(Beginning of Input data)

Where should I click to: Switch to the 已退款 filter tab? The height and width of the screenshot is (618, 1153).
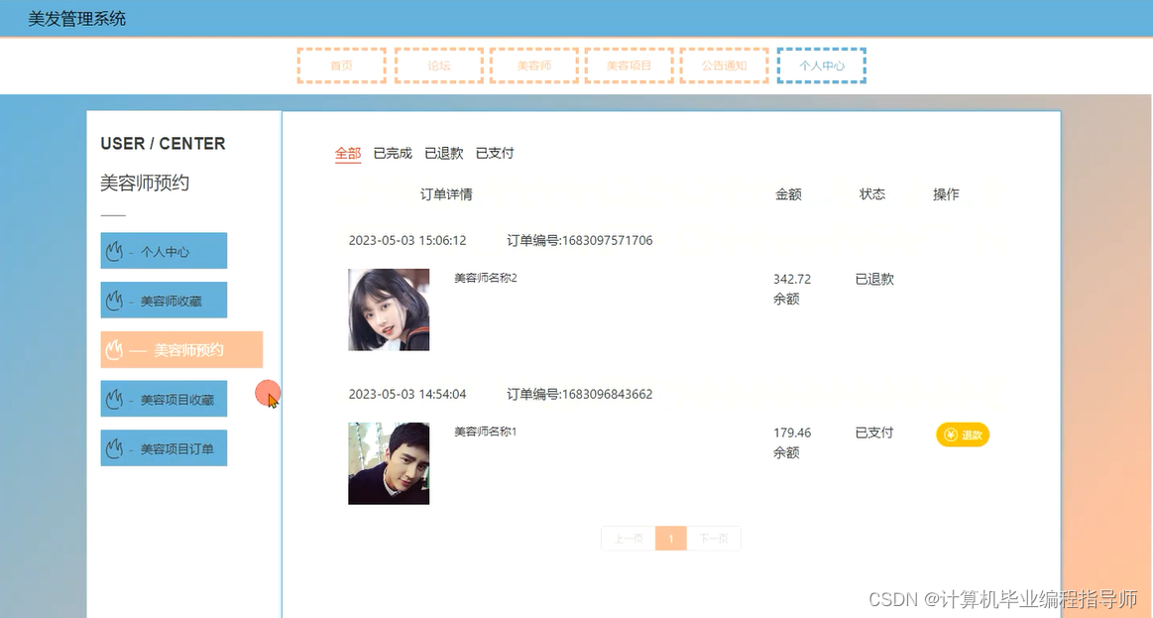tap(442, 153)
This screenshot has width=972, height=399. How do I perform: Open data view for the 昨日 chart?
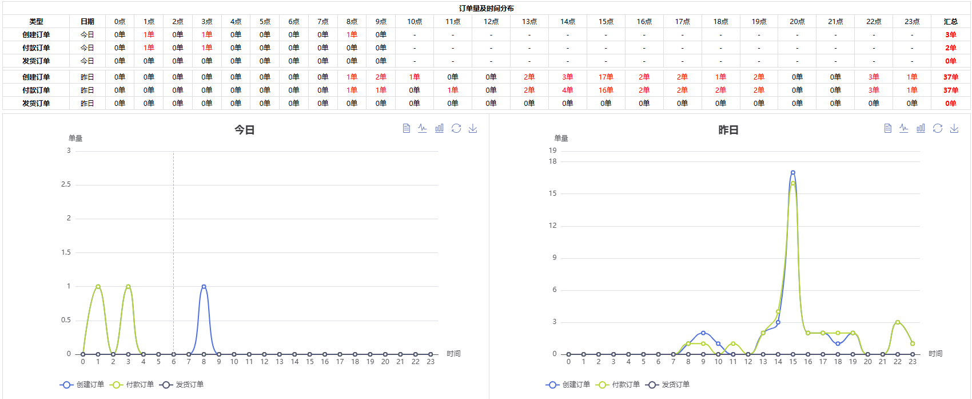887,128
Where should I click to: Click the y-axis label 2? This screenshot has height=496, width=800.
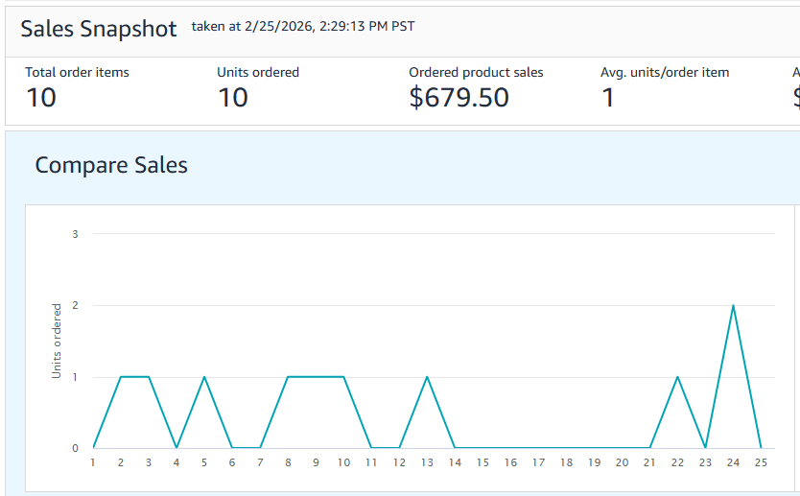point(75,305)
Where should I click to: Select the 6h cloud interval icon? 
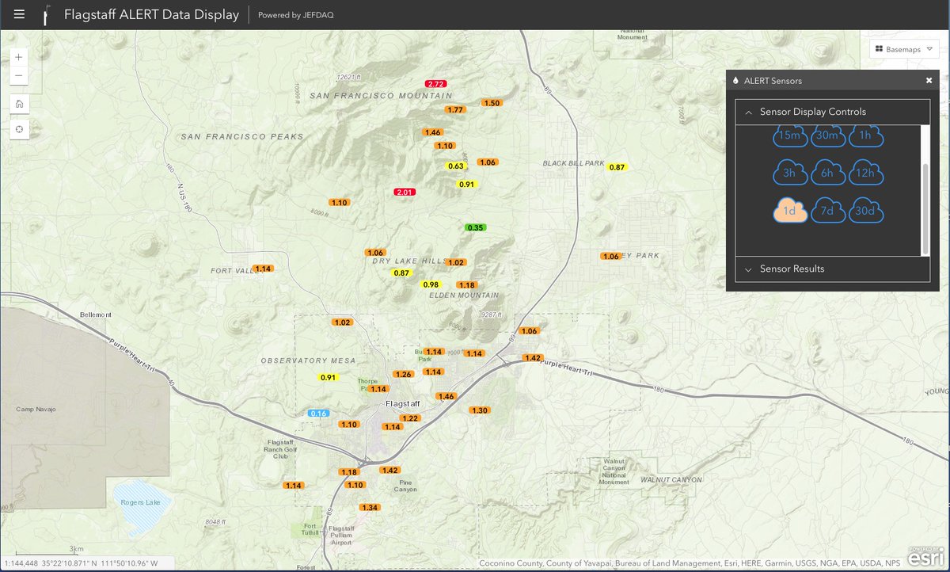click(x=828, y=172)
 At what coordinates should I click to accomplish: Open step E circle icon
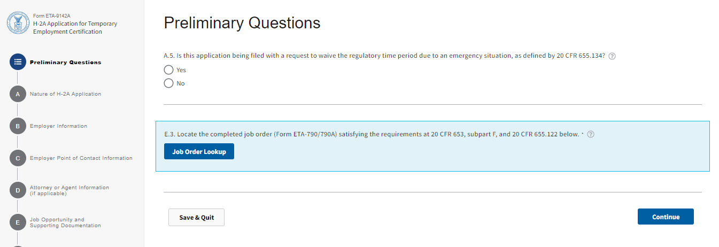point(17,222)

(End of Input data)

Task brief: Output the data exactly. Leave every picture out.

Response:
Where should I click to: Switch to the 已退款 filter tab? The height and width of the screenshot is (618, 1153).
tap(442, 153)
This screenshot has width=972, height=399. How do I perform: Open data view for the 昨日 chart?
887,128
Where should I click to: Click the y-axis label 2? This screenshot has height=496, width=800.
point(75,305)
Where should I click to: Select the 6h cloud interval icon? 
click(x=828, y=172)
 At what coordinates should I click to accomplish: Open step E circle icon
point(17,222)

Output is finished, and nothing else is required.